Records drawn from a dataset
--------------------------------
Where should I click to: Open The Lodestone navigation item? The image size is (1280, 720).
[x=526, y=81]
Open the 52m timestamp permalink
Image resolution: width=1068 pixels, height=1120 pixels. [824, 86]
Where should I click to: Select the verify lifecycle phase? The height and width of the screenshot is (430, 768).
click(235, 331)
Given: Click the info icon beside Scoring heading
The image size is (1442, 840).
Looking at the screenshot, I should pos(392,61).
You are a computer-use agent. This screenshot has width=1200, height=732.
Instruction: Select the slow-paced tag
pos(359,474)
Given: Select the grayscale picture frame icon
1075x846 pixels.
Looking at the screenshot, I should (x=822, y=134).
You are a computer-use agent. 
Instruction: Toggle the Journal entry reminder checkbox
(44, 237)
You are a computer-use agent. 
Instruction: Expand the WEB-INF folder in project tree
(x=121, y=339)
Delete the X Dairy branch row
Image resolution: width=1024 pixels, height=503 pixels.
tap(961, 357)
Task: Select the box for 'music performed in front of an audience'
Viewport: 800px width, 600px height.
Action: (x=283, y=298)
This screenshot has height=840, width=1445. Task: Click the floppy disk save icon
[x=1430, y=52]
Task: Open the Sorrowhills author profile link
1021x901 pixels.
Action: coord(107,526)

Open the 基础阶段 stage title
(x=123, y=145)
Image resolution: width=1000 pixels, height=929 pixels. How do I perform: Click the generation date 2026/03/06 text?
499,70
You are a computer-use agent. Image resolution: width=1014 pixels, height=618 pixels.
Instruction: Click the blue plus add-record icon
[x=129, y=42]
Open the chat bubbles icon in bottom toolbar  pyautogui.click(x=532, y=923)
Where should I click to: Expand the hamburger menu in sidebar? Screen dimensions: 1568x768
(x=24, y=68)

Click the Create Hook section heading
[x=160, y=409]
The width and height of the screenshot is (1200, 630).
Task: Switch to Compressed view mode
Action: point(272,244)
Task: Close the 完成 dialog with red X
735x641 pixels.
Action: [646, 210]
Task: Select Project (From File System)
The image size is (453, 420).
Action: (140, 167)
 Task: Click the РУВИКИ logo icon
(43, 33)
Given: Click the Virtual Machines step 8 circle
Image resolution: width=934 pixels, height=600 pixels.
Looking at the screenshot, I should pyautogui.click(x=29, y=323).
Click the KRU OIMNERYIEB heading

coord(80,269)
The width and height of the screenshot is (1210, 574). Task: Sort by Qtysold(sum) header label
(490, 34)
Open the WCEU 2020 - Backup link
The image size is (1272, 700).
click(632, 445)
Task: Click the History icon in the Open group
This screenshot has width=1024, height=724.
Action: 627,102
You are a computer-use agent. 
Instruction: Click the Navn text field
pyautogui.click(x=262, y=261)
--------------------------------
**PROMPT**
From the records above, copy every line that holds the word "Given".

**RESPONSE TO THIS EXERCISE**
Given: Click the info icon beside Scoring heading
Given: Select the grayscale picture frame icon
Given: Click the Virtual Machines step 8 circle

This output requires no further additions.